May 9th was almost over without any news from Liberato, who for years has chosen that date to reappear, at least with his music, because nobody knows his face, nor his identity.
At 23pm, however, the profile photo on social media changes, the red rose turns black and white and is held, gracefully, by one hand, and a copy, simple, direct, as usual: “Liberato sings again”.
The same succession of small events, small clues, that had accompanied, in 2019, the release of “Liberato”, the debut album that included the first singles distributed on the platform and five new songs presented as five parts of a medium-length film, naturally directed by Francesco Lettieri, who is an integral and fundamental part of the Liberato project, the one who contributed decisively to creating its iconography and, consequently, the viral myth.
This time too, Liberato's seven new songs are presented through five video clips on YouTube, a new medium-length film that has already collected almost one hundred thousand views in about ten hours. He can only be seen in a few sequences, sitting at the piano, still protected by his black bomber jacket, the hood of his sweatshirt covering his head and that white writing, "Liberato", in the font used by Napoli fans for their banners.
Once again Liberato redoes the make-up of Neapolitan neomelodic music, squeezing it until he extracts its romantic essence, with its ancient beauty, mixing it with ultra-modern sounds that however do not lighten its raw and profound poetics in the slightest.

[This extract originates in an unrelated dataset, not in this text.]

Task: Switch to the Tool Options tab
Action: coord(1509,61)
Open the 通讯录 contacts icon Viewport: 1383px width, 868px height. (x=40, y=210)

Who Liberato is is a question that even the most loyal audience has stopped asking, there has been talk of Livio Cori, of Davide Panizza, founder of PopX, of the young poet Emanuele Cerullo, some have even hypothesized that he could be an inmate of the juvenile prison of Nisida and some, even, Calcutta.
All hypotheses are probably wrong, but over the years, especially at the beginning, they have inflated the myth of Liberato, who is almost certainly the fruit of the work of a collective, rumours even say he is resident abroad and only of distant Neapolitan origins.

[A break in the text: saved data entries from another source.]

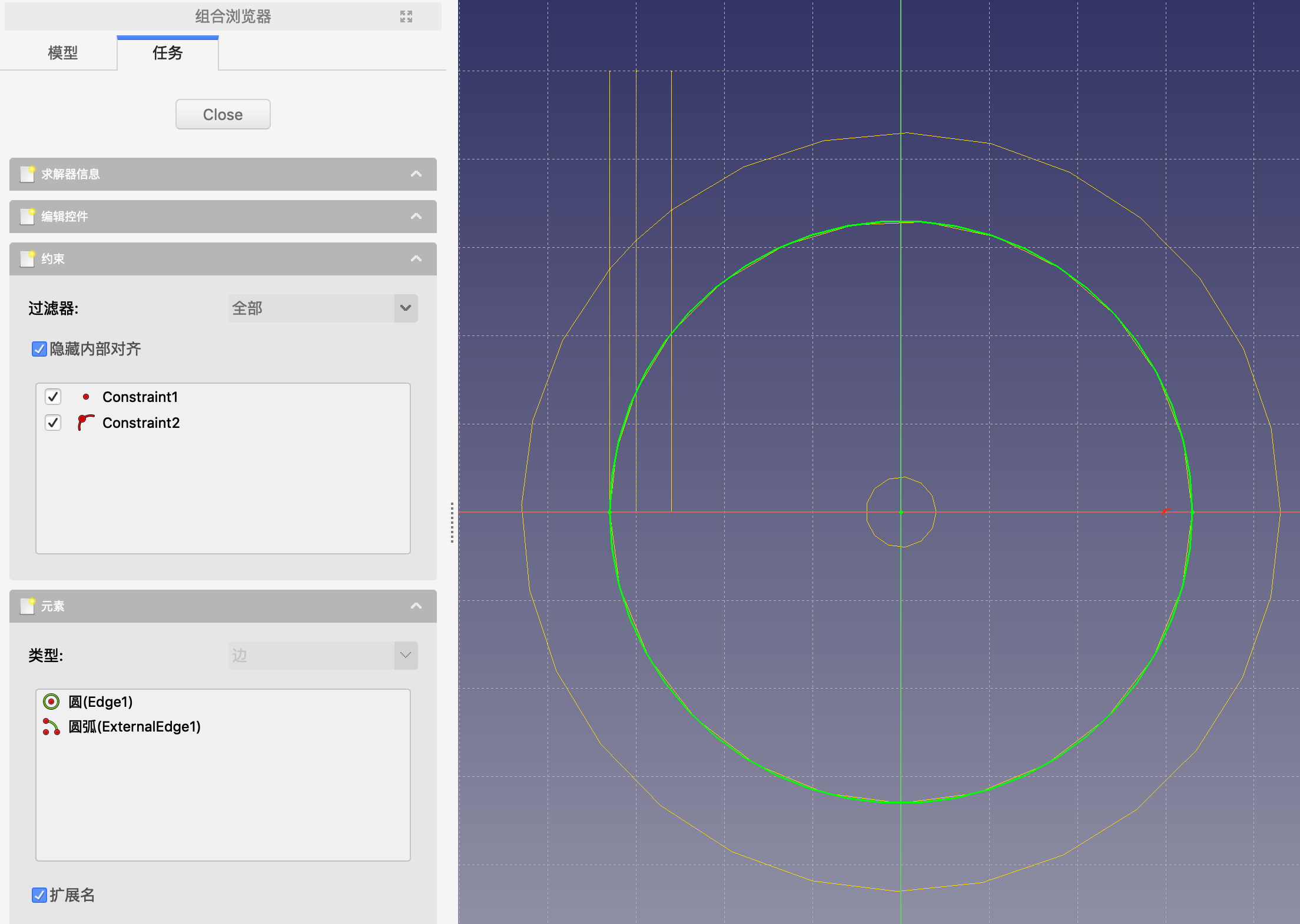Disable the 扩展名 checkbox
Viewport: 1300px width, 924px height.
(x=39, y=895)
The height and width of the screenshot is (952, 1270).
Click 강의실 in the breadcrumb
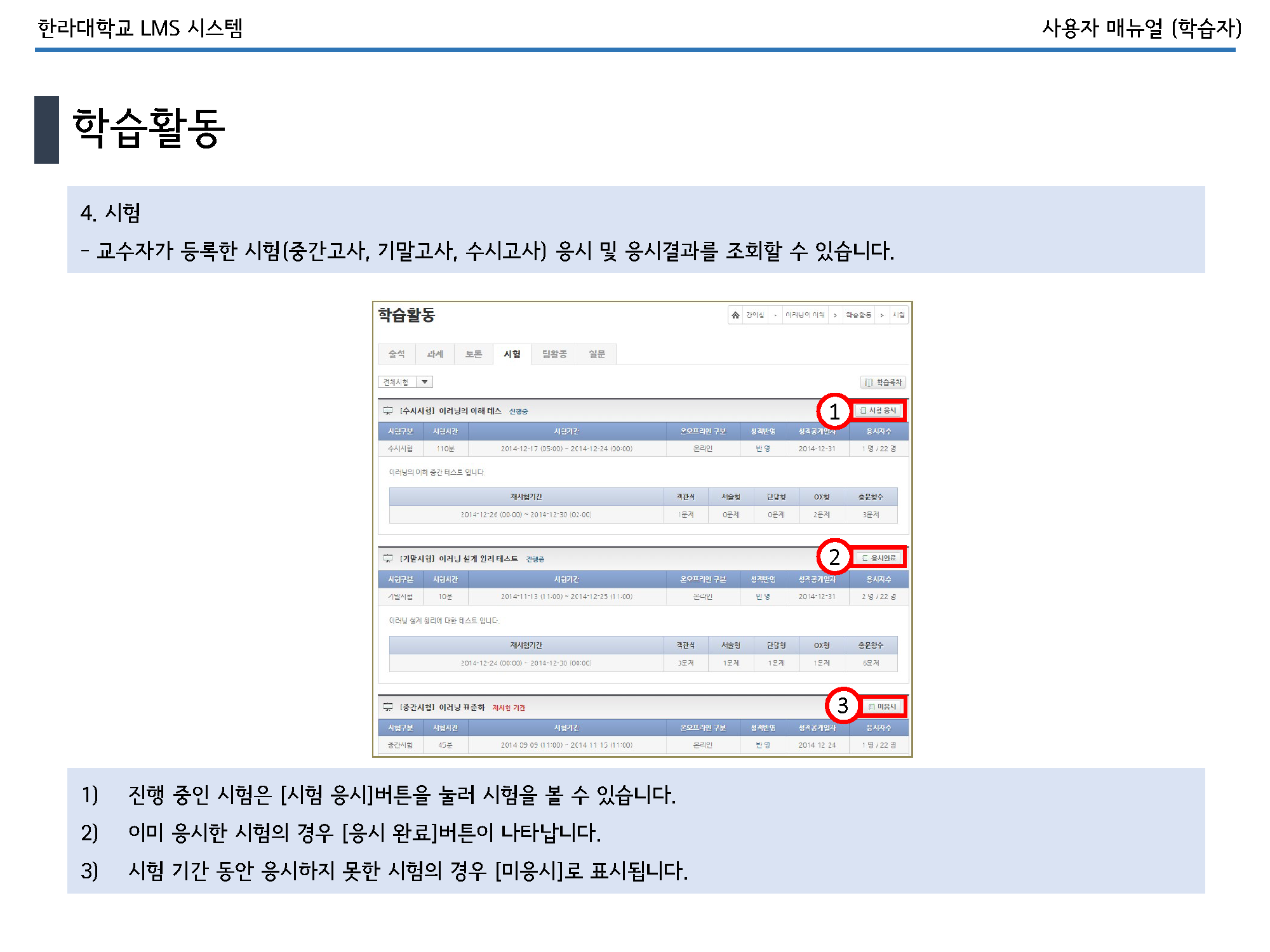[x=755, y=315]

A secret that risked being broken when for two weeks the name of those who enjoy the rights to Liberato's music was freely available on the SACEM website, the French SIAE, which Liberato preferred to rely on for the collection of royalties relating to his work, perhaps precisely to maintain his anonymity.
But the game only serves to keep interest alive in a music-making era in which the product you sell is as important, if not less so, than the packaging you sell it in.
What remains instead is an album that pushes itself once again further, into a musical territory in Italy that is still almost unknown, deserted, that draws an epic and definitive imagery, simple and popular, singer-songwriter even if electronic and contemporary. In a Napoli which, dialect aside, represents the perfect setting for Liberato's timeless stories, a city that manages to be pure avant-garde and at the same time fascinating, engaging, unique vintage.
But above all, the Liberato project removes that cloak of mystery from the mechanisms of current music, conceived, designed, produced, promoted and sold in a new way, which foresees a pop narrative that goes beyond the music itself.
A demeaning modality from a certain point of view, especially for those who are fond of a more classical path and, above all, strongly tied to the music product, a path that rewarded those who did it well and trashed the improvised; but that today presents new and exciting forms of promotion, of communication, important to study to understand perfectly what the new codes of modern discography are.